**Activities**
1. In the text on rerooting the tree in Seaview, reproduce the passage starting at "- Then, click" and ending at "in your answer.", substituting "screenshot" for "picture".
2. According to the text on rerooting the tree in Seaview, where in the tree window is the Re-root button found?
3. From the text on rerooting the tree in Seaview, list the first action that each bulleted step tells the reader to take.

**Text**
□ □ □

Step 11: rerooting the tree in Seaview
Until now, we have not had to deal with rerooting, because the midpoint rooting happened to be correct. This is not the case here, since we want the cytoplasmic and the mitochondrial sequences to be in two monophyletic groups (two subtrees). In other words, we have to reroot:
- Switch back to rooted ("squared") view.
- Click Re-root in the second row of the tree window; a small black square will appear at each node. If you click a square, the tree will be rerooted at that node (try it!)
- Now find a node where all children are either cytoplasmic or mitochondrial. Click it (don't worry about clicking a wrong node, you can always click another). Make sure that all the cytoplasmic and all the mitochondrial sequences are in two separate subtrees.
- Then, click Full in the second row of the tree window to make the small black squares disappear again.
Include a picture of the rerooted tree in your answer.

□ □ □

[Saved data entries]
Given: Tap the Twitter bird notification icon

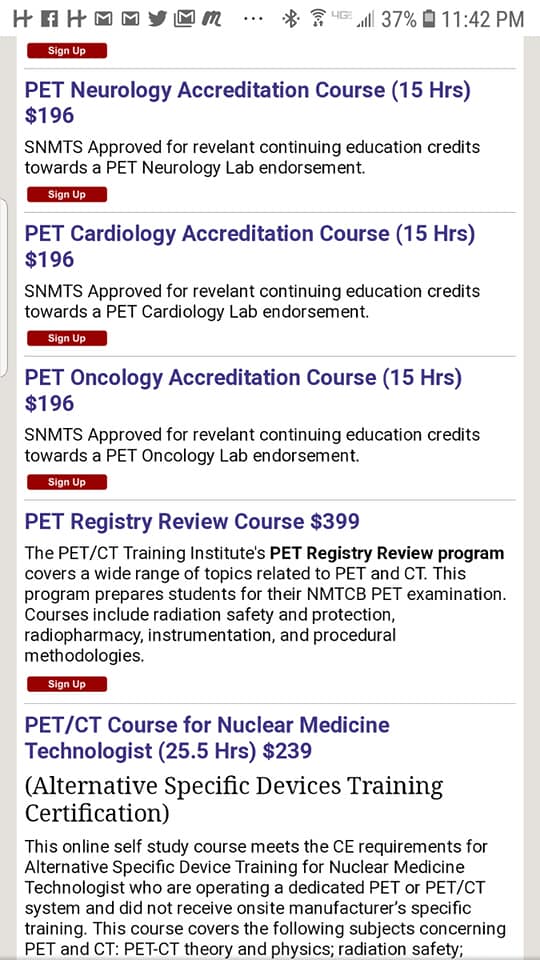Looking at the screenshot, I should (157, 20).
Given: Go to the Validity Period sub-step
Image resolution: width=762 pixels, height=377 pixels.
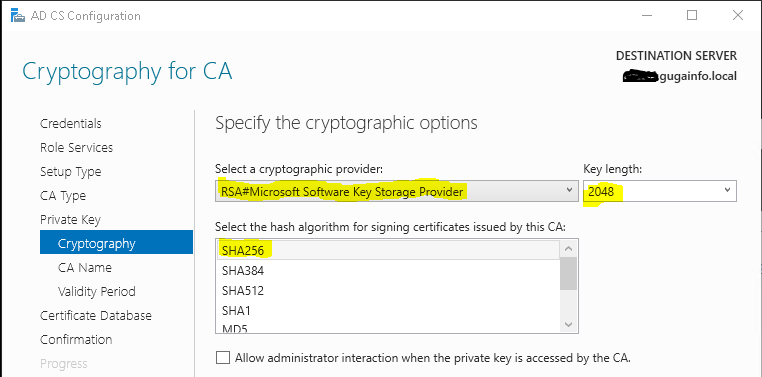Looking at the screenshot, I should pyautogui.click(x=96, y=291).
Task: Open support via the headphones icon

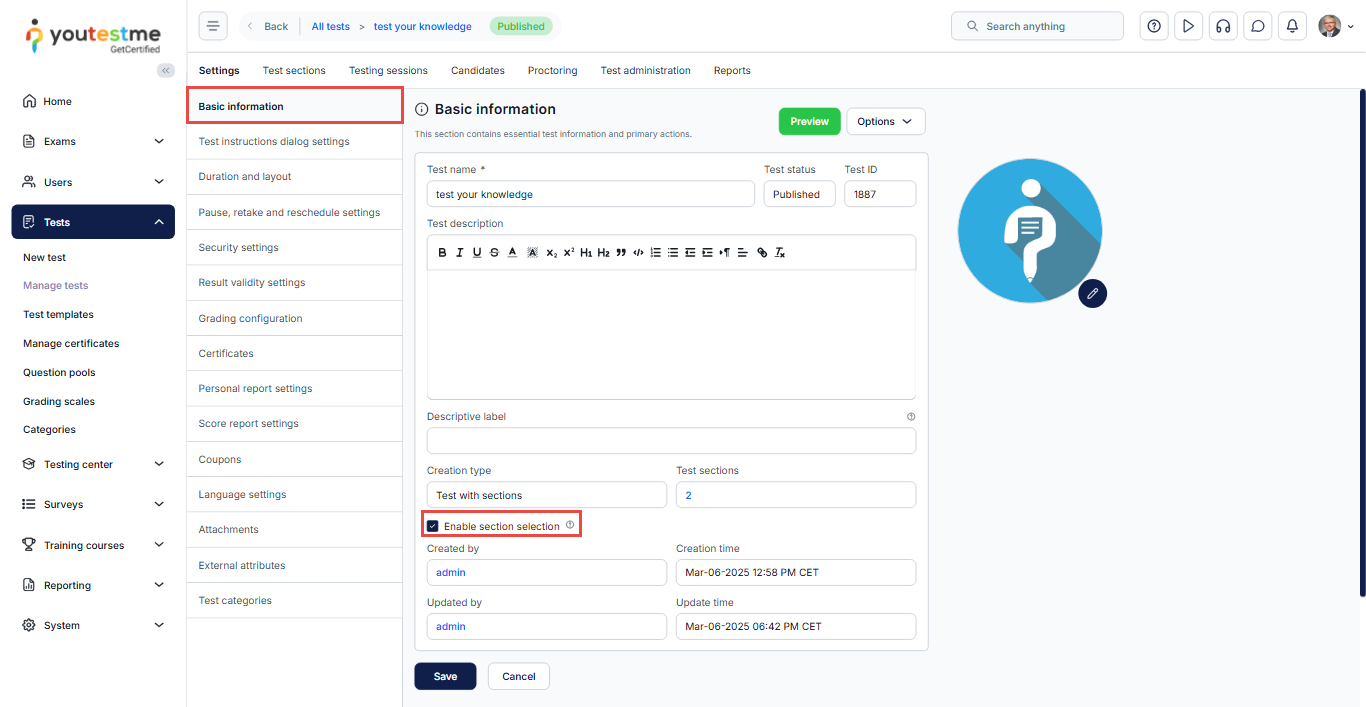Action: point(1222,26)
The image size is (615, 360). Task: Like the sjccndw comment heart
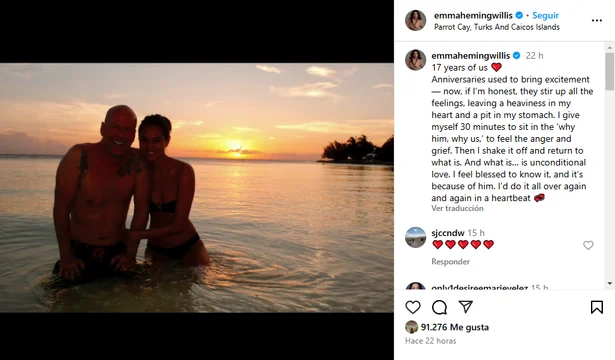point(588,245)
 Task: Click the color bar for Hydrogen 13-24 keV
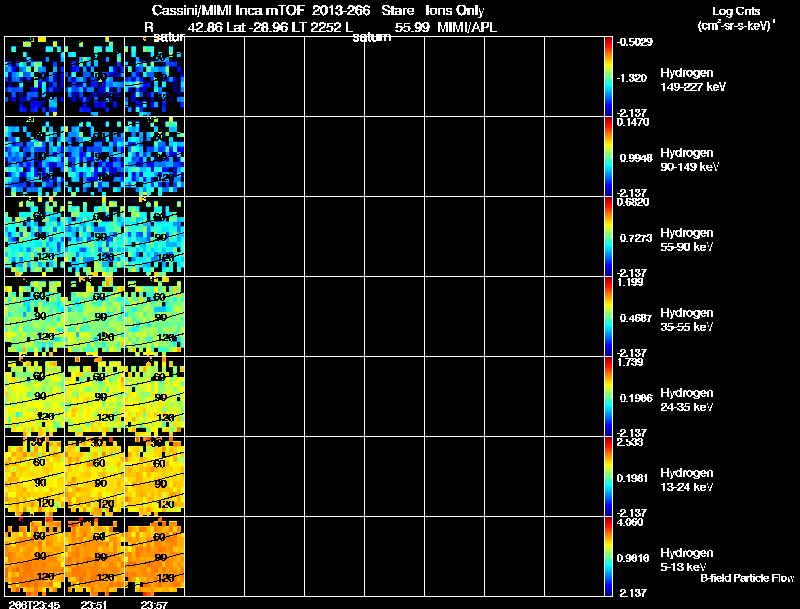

□ □ □

**Solutions**
1.
- Then, click Full in the second row of the tree window to make the small black squares disappear again.
Include a screenshot of the rerooted tree in your answer.

2. In the second row of the tree window.

3.
- Switch back to rooted ("squared") view.
- Click Re-root in the second row of the tree window.
- Find a node where all children are either cytoplasmic or mitochondrial.
- Click Full in the second row of the tree window.